Somewhere between a blog and a journal, a digital garden is a place to think through writing, through connecting and linking with other ideas. It is a place for learning. Over time, in public.

To quote the well-known Caulfield talk

The Garden is the web as topology. The web as space. It’s the integrative web, the iterative web, the web as an arrangement and rearrangement of things to one another.

I had a newsletter originally, all the rage these days. But I was unhappy with Substack’s data tracking and the move to Buttondown never stuck – it was unbearably ugly and the impetus for a regular cadence felt too much after a while.

Denise says, after Matt Ruby, that blogging is dead. Ah well. I like blogs. Every new post on the blogs I follow – Denise, Gemma, Alice, Victor – is a little treat.
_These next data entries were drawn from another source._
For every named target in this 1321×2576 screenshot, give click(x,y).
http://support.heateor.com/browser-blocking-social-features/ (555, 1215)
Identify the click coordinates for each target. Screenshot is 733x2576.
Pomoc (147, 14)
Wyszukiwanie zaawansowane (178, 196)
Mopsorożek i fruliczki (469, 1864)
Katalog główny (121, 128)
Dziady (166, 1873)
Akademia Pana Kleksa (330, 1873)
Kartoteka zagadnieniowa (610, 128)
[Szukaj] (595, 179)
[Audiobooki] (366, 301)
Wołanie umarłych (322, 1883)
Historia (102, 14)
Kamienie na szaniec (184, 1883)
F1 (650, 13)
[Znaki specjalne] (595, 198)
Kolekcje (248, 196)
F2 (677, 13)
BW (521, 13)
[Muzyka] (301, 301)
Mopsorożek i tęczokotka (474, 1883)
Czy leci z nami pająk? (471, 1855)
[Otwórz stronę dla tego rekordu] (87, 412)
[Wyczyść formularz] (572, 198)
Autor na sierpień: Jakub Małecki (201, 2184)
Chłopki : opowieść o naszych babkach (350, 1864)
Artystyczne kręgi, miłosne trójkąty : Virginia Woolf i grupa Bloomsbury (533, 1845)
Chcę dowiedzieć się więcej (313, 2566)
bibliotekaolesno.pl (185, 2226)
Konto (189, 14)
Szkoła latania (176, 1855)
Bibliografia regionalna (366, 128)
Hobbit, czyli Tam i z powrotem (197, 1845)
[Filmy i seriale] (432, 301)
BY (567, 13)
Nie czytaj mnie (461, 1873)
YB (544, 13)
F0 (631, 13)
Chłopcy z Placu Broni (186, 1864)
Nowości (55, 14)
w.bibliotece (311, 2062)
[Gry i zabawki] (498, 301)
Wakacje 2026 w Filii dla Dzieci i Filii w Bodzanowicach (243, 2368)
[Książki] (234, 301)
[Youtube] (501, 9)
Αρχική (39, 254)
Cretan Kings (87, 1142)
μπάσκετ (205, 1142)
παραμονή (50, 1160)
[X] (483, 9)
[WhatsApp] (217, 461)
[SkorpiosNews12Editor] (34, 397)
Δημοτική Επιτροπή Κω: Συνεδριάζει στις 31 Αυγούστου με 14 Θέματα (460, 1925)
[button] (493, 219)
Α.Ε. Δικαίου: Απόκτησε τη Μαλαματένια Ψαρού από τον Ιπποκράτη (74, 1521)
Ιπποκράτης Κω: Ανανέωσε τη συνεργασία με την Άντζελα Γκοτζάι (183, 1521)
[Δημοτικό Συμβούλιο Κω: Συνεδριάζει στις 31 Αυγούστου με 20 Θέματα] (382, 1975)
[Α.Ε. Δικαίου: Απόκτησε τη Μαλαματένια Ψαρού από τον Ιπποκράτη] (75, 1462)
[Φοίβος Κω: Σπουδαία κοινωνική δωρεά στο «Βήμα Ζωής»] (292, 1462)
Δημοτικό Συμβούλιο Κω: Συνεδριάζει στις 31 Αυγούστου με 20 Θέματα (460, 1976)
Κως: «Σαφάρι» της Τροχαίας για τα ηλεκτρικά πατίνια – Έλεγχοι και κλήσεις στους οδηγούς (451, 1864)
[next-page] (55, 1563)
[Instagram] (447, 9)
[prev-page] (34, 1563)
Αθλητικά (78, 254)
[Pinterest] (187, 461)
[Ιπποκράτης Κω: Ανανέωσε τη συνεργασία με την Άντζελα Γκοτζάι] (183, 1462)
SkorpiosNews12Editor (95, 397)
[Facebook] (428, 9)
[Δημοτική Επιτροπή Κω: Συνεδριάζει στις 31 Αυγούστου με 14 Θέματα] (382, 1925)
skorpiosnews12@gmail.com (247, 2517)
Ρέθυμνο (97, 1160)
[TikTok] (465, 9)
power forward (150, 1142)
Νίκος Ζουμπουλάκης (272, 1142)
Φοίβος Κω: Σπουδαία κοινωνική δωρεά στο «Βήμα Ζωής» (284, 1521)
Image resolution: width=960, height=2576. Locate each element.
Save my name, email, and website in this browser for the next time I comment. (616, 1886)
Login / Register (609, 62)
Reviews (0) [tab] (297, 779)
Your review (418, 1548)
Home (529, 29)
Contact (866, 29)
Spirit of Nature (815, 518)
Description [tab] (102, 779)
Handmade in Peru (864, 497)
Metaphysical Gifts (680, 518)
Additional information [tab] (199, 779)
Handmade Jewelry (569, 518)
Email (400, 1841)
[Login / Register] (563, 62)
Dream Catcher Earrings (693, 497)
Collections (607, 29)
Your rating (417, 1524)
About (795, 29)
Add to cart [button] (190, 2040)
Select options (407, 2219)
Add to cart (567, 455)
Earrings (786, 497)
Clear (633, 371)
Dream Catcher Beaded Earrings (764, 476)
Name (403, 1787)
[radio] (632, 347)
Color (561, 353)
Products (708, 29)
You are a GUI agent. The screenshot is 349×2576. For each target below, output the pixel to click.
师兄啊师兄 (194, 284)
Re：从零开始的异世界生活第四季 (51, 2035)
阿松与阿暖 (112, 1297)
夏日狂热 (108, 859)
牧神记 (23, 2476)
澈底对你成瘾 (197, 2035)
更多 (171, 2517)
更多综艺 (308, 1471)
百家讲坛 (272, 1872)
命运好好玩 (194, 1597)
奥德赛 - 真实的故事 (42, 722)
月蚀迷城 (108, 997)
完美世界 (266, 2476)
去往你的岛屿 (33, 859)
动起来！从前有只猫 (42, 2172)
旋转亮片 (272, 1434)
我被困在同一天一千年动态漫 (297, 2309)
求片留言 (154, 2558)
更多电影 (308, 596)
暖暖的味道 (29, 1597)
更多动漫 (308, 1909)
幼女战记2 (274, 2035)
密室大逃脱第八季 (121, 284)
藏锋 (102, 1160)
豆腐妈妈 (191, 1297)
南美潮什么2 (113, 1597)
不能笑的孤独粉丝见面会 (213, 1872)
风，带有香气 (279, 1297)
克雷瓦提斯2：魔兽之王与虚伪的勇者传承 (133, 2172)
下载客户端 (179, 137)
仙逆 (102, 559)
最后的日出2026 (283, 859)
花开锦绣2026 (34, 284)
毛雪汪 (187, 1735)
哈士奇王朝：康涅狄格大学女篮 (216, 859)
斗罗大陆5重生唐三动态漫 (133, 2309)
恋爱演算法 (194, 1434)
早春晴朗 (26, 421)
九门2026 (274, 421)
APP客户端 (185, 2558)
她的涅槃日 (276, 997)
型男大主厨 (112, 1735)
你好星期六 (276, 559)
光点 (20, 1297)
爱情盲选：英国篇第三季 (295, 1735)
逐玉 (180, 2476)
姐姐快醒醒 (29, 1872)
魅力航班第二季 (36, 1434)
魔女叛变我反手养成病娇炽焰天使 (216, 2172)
Good company to be in, imo.

And since this little garden doesn’t have any tracking, I will never know who, if anyone, is reading. Standard data practices have made creepy behaviour the norm and I am absolutely not here for it.

In A Handmade Web, J. R. Carpenter says

I evoke the term ‘handmade web’ to suggest slowness and smallness as a forms of resistance.

Resistance to social media giants, multinational corporations, data-saturated systems and surveillance technologies.

I don’t know what shape this will take, but it’s a garden for small thoughts, occasional musings, nascent ideas and slow learning.

Gif of 2 tulips slowly opening
Percy Smith, Birth of a Flower, 1910

Thanks to Jon Heslop for helping me get this up and running with Eleventy and Netlify. Your patience with my endless texts is unparalleled.